# [Problem details]
Every entry must be repeated exactly. Exclude all pictures.

- Opening Delimiter -

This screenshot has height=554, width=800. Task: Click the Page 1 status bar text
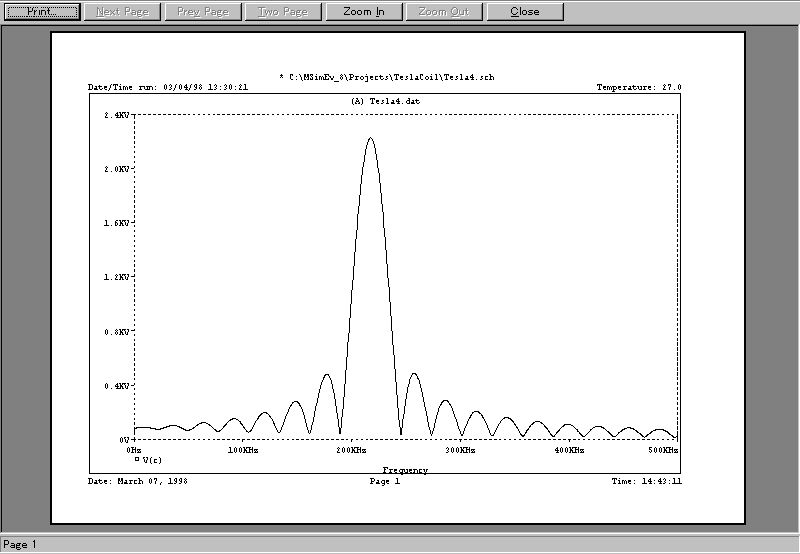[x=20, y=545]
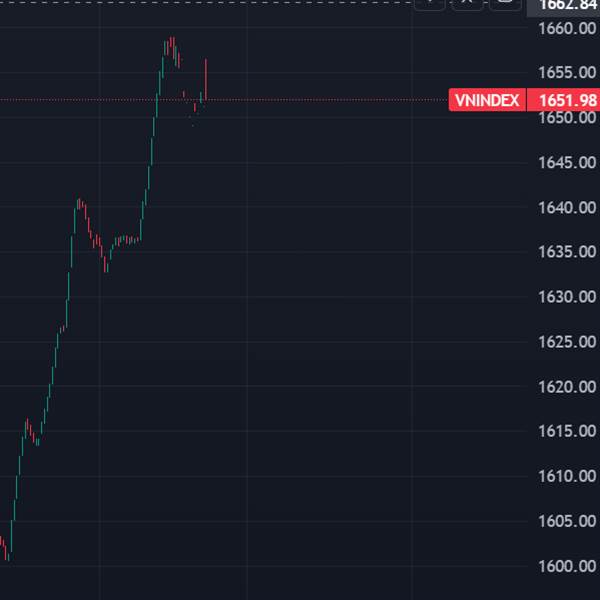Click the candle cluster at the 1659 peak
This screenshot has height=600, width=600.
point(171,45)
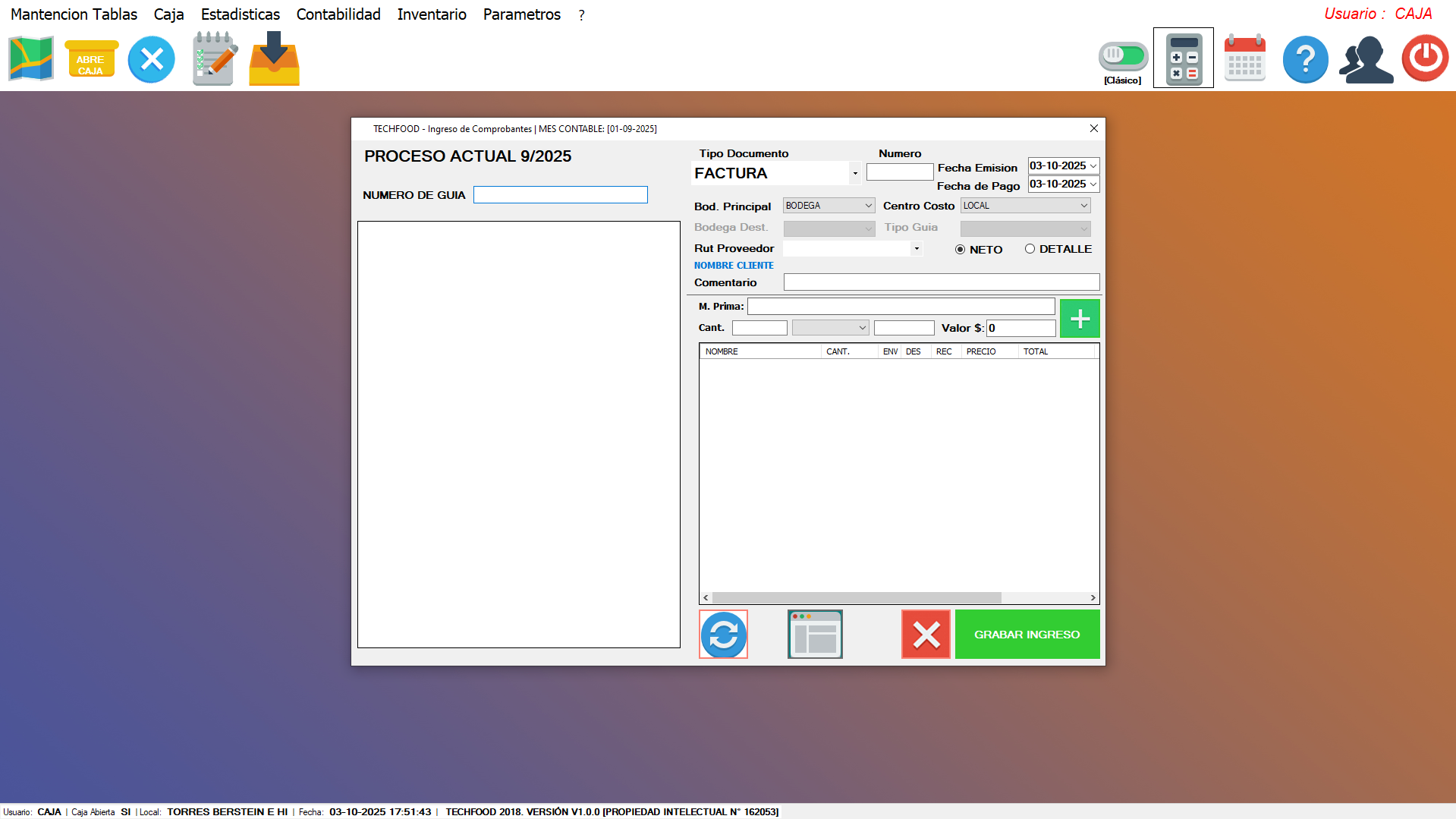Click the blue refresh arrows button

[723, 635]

- Closing Delimiter -

# [Task result]
This screenshot has height=554, width=800. Task: Click the Page 1 status bar text
[x=20, y=545]
Click the candle cluster at the 1659 peak
This screenshot has height=600, width=600.
point(171,45)
Click the blue refresh arrows button

[723, 635]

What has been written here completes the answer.